Salió procurando no dar el portazo que deseaba dar, y al llegar a la calle se fijó en el cielo aparentemente tranquilo.
Con mucho cuidado, Julia tomó un ojo y lo encajó en el hueco tratando de que quedara fijo, mirando al frente. Podía ser un problema si quedaba torcido, porque otras veces, al intentar enderezarlo, había rasgado el tejido de la órbita. Alejó de ella unos centímetros la cara de la marioneta y observó el efecto, algo extraño, desde luego, con una órbita vacía parecida a la entrada de un túnel oscuro.

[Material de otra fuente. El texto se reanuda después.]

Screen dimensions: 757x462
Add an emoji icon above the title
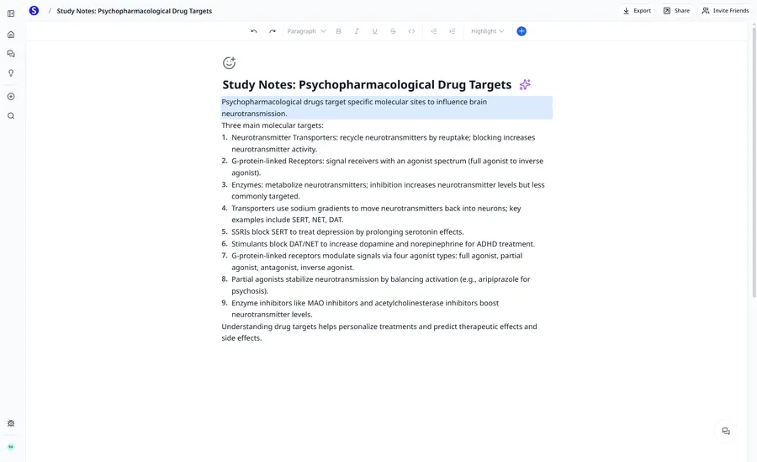(229, 63)
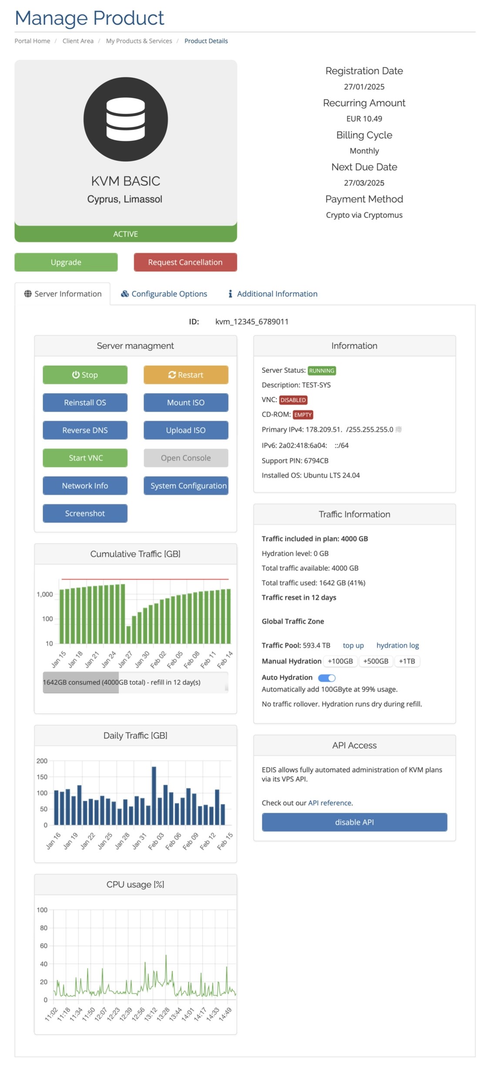
Task: Click the Reinstall OS button
Action: pos(85,402)
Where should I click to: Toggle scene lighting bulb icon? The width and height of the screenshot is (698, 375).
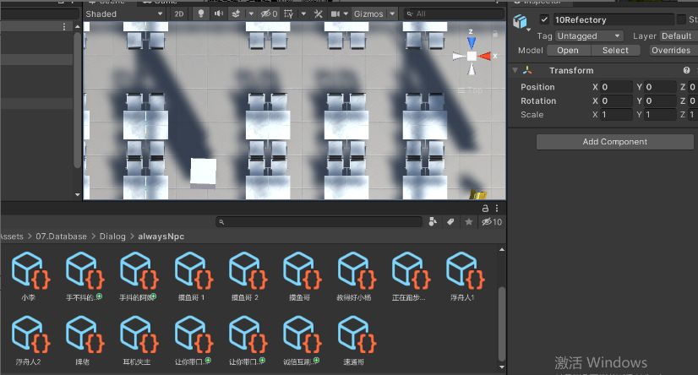[x=201, y=14]
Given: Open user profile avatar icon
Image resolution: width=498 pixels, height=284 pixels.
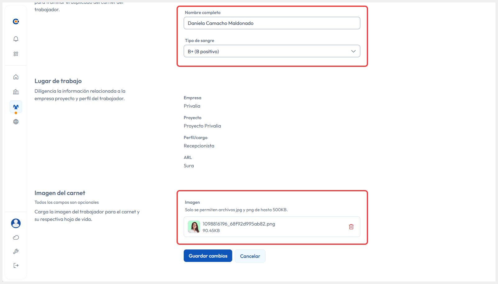Looking at the screenshot, I should point(16,223).
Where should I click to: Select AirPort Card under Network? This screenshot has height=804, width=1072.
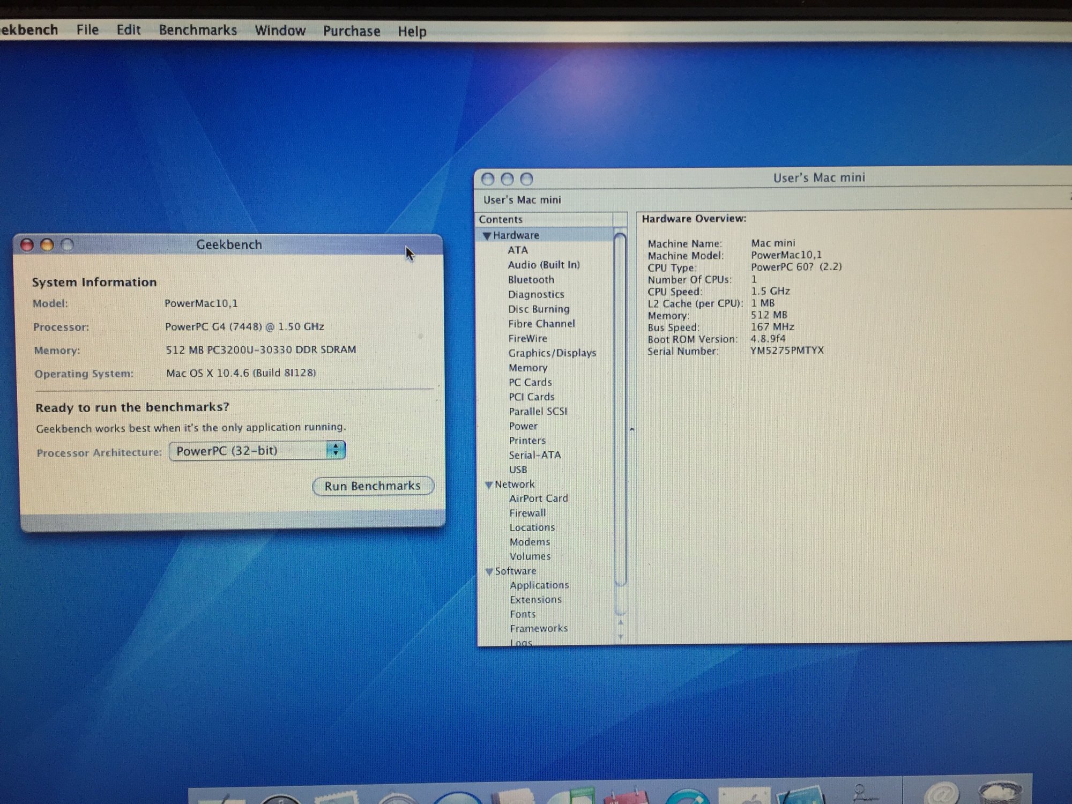[538, 498]
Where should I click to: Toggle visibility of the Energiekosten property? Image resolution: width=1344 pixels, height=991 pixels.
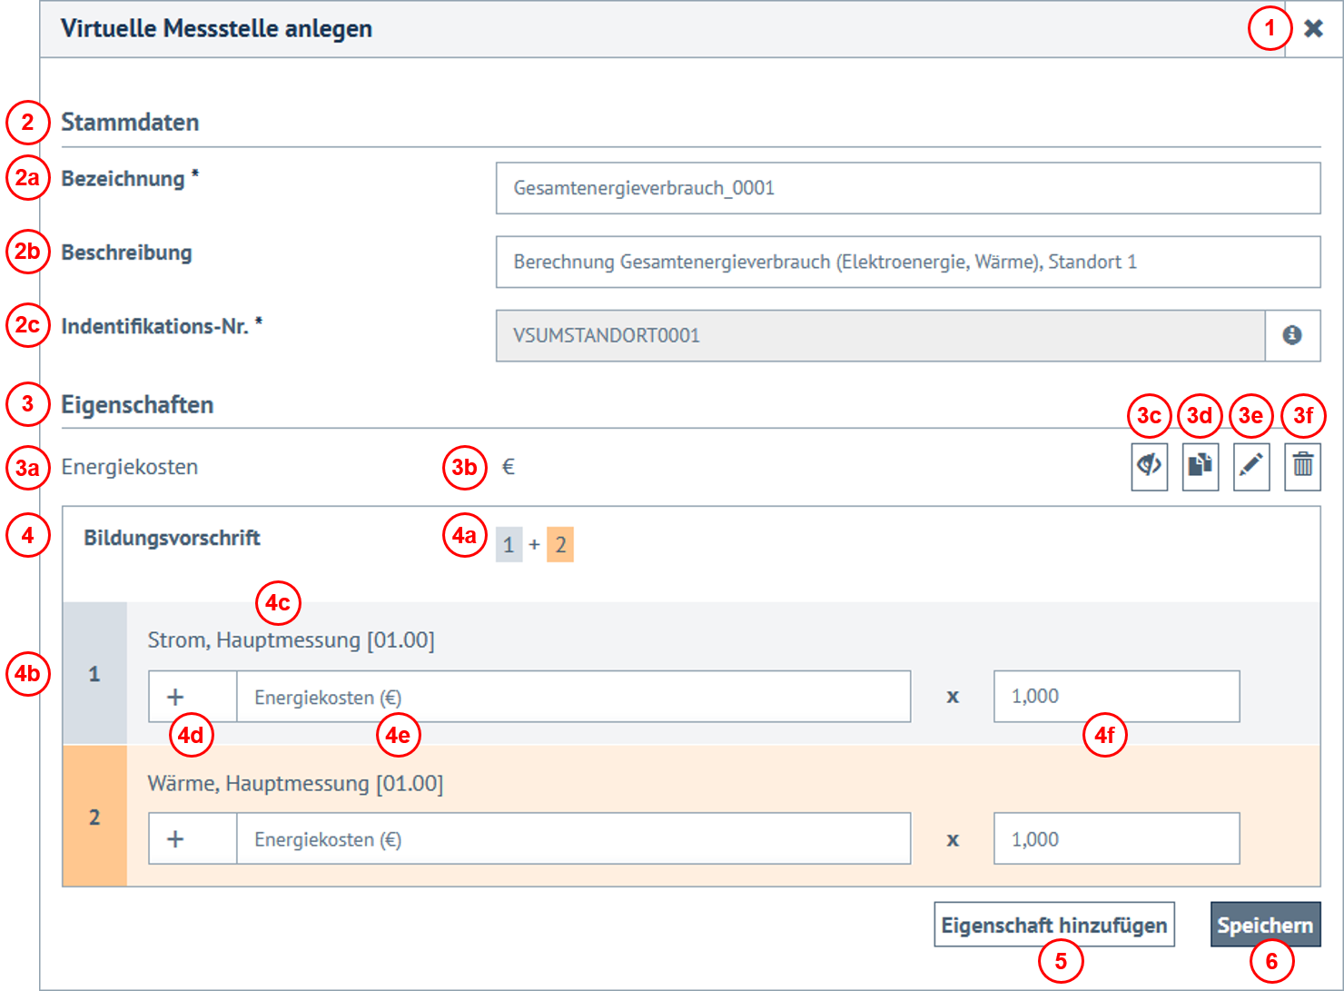(1149, 466)
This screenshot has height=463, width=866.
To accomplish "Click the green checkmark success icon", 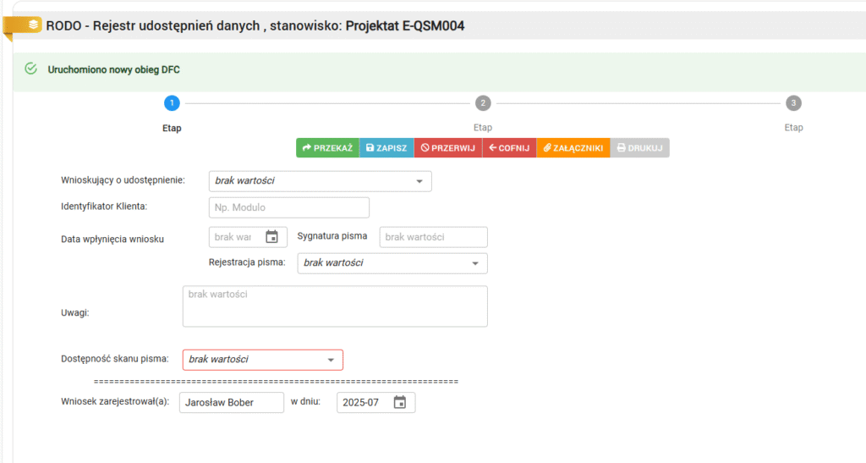I will (31, 69).
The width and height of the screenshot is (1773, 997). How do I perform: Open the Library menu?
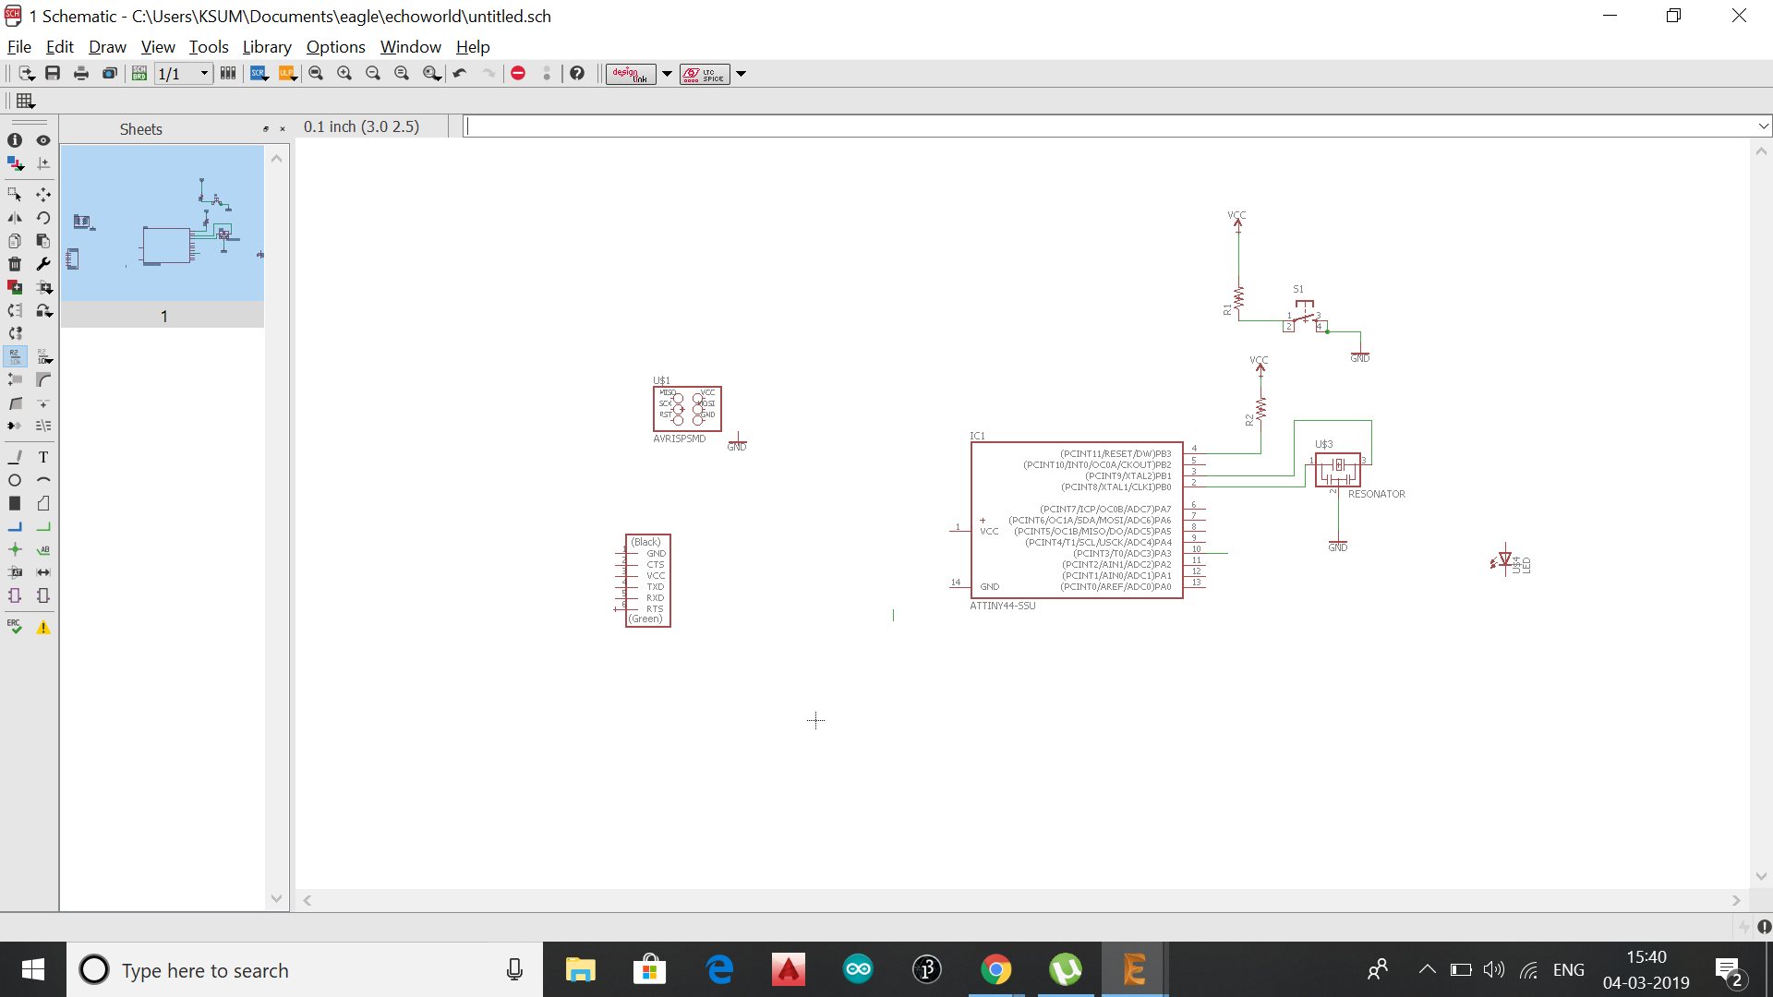[x=267, y=47]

Desde la puerta de la tienda, Andrea observó cómo su amiga y socia se concentraba en un trabajo que la apasionaba. Desde aquella perspectiva, las luces del interior de la tienda iluminaban el suave cabello castaño de Julia dándole un halo de dulzura que casaba muy bien con su carácter, el polo opuesto al de Andrea, áspero y peleón. Sonrió al pensar en lo fácil que les era entenderse y luego volvió su atención a la tienda de bolsos situada justo enfrente.
—¿Te has fijado en lo macizo que está Michael, el de Baggs? —dijo Andrea.
Apoyada en el marco de la puerta, tenía la actitud del fumador que se ha quedado sin posibilidad de fumar; una mano en el bolsillo del vaquero ajustado y la otra elevada en el aire como si sujetara el cigarrillo. El pelo, castaño y corto, le daba un aire juvenil y un punto agresivo al mismo tiempo. En aquel momento no había ningún cliente en la juguetería, nada de niños removiendo los estantes, de madres pasando de ellos o de padres más atentos a las dos jóvenes dependientas que a los caprichos de sus vástagos. Se volvió para ver como Julia colocaba sobre la mesa la marioneta de cara sonrosada, pelo negro adornado con una gran flor y vestido rojo cuajado de topos rosas.
—¿No te parece que le falta algo? —preguntó Julia.
—A mí me falta un café. ¿Qué pasa hoy que no entra nadie?
El largo pasillo del centro comercial ofrecía un aspecto poco habitual en un viernes. Poca gente, apenas un puñado de paseantes observando los escaparates, jubilados sin nada mejor que hacer y algo más lejos un grupo de alborotados adolescentes. Pero al parecer nadie interesado en una juguetería con las paredes cuajadas de marionetas.
—¿Cuántos años debe de tener? —preguntó Andrea.
—¿Michael? No sé, pero casi podría ser tu padre —rió Julia.
—Hablando de padres. ¿Qué tal con Marc?
Julia se dirigió, sin contestar, a uno de los estantes. Tomó una caja y de ella extrajo los hilos que convertirían a su muñeco en un ser casi vivo.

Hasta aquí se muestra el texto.